Una delle questioni più interessanti per capire l’evoluzione delle specie sociali, siano batteri, insetti o uomini, è la comprensione del contributo del singolo all’interno dell’unità sociale. Spesso i compiti sono divisi, con individui che si occupano della raccolta di cibo per il sostentamento dell’intera colonia, altri che si occupano della difesa da situazioni di stress ambientali o dall’attacco di predatori o competitori. In molti casi la cooperazione permette un’efficienza maggiore in termini di riproduzione e aumento di individui nella popolazione.



D’altra parte, le ricche società sono sempre state un punto di attrazione per altri individui che, non avendo capacità particolari, per sopravvivere e si appoggiano ai floridi ospiti vivendo degli avanzi garantiti dalle loro ricche mense.

Non esiste però la società perfetta e non è un problema solo umano: anche in natura ci sono organismi che proliferano alle spalle di loro simili, rischiando di portarli sull’orlo del baratro ogni volta che si presenta una difficoltà.

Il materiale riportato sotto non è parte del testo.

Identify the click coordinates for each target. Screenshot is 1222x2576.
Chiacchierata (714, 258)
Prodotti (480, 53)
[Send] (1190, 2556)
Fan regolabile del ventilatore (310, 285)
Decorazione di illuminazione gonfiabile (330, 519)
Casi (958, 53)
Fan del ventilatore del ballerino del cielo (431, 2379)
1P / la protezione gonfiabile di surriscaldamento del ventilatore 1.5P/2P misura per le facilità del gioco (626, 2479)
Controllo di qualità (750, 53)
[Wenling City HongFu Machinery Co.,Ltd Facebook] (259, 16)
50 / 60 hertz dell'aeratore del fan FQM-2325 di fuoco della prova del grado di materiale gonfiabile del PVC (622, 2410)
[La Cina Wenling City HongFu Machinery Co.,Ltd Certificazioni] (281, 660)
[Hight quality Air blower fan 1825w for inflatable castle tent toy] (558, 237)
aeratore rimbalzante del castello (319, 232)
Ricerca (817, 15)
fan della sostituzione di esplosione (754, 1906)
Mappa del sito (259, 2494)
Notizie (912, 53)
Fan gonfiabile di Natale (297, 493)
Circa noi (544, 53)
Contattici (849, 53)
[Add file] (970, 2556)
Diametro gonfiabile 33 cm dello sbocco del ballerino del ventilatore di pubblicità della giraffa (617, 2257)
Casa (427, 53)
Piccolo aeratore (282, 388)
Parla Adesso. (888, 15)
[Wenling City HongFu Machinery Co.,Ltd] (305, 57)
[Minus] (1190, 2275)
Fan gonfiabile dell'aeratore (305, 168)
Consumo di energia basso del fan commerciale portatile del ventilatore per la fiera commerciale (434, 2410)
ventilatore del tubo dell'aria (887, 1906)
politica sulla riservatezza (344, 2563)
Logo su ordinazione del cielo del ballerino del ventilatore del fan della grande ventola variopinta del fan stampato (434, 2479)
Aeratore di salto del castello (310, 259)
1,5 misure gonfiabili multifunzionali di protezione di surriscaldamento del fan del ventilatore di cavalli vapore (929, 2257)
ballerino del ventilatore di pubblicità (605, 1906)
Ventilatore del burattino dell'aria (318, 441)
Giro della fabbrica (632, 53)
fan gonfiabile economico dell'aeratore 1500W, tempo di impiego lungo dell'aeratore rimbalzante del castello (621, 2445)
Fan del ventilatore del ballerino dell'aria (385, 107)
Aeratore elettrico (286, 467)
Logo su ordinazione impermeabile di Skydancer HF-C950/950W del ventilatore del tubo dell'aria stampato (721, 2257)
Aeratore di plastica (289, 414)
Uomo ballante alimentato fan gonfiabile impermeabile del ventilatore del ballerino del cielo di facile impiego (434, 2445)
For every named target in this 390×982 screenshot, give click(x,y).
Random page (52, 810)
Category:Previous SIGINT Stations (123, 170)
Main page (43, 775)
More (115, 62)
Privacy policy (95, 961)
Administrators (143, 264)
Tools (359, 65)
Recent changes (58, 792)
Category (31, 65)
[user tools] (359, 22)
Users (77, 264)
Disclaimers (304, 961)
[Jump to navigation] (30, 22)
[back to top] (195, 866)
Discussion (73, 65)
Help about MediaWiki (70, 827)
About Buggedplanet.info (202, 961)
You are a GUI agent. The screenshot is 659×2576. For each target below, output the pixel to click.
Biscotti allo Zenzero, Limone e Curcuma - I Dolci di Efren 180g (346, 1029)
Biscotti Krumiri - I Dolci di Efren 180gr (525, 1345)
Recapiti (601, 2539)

Sulla rivista PLOS Biology è uscito, recentemente, uno studio che ha indagato l’andamento di una comunità di lieviti cooperatori, Saccaromyces cerevisiae, che ospita altri lieviti profittatori. Saccaromyces cerevisiae, possiede un gene fondamentale, SUC2, che codifica per la proteina invertasi, indispensabile per scindere zuccheri complessi come il saccarosio che viene reso utilizzabile da tutte le cellule della colonia sotto forma di glucosio.



L’esperimento prevedeva di portare avanti diverse colture di S. cerevisiae aggiungendo in alcune colonie altri lieviti che non esprimessero il gene SUC2, quindi incapaci di provvedere da soli al proprio mantenimento. Si è potuto osservare che l’infaticabile Saccaromyces rendeva disponibile una gran quantità di glucosio permettendo agli ospiti di sfamarsi e di riprodursi con un tasso molto più elevato dei batteri cooperatori. In breve tempo le proporzioni tra gli abitanti della colonia sono cambiate, la porzione di lavoratori è arrivata al 10% del totale e, nonostante questo, il sistema non è collassato e non mostrava segni di sofferenza, sembrava in tutto per tutti al pari delle colonie composte solo da S. cerevisiae. 



Questa labile stabilità è continuata fino a quando lo stato ambientale, controllato in laboratorio, è stato modificato e i nutrienti a disposizione sono stati dimezzati. In questo momento le colonie hanno reagito in un modo diverso: quelle dove tutti i batteri cooperavano sono riuscite a sopravvivere mentre le colonie con i batteri profittatori si sono quasi completamente estinte. Questi dati hanno permesso agli studiosi di perfezionare il classico modello di Lotka-Volterra, che indica la capacità di una comunità di sopravvivere in presenza di profittatori. L’epilogo era scontato ma l’importanza della ricerca è stata la possibilità di misurare il limite di “sfruttamento” nella comunità analizzata.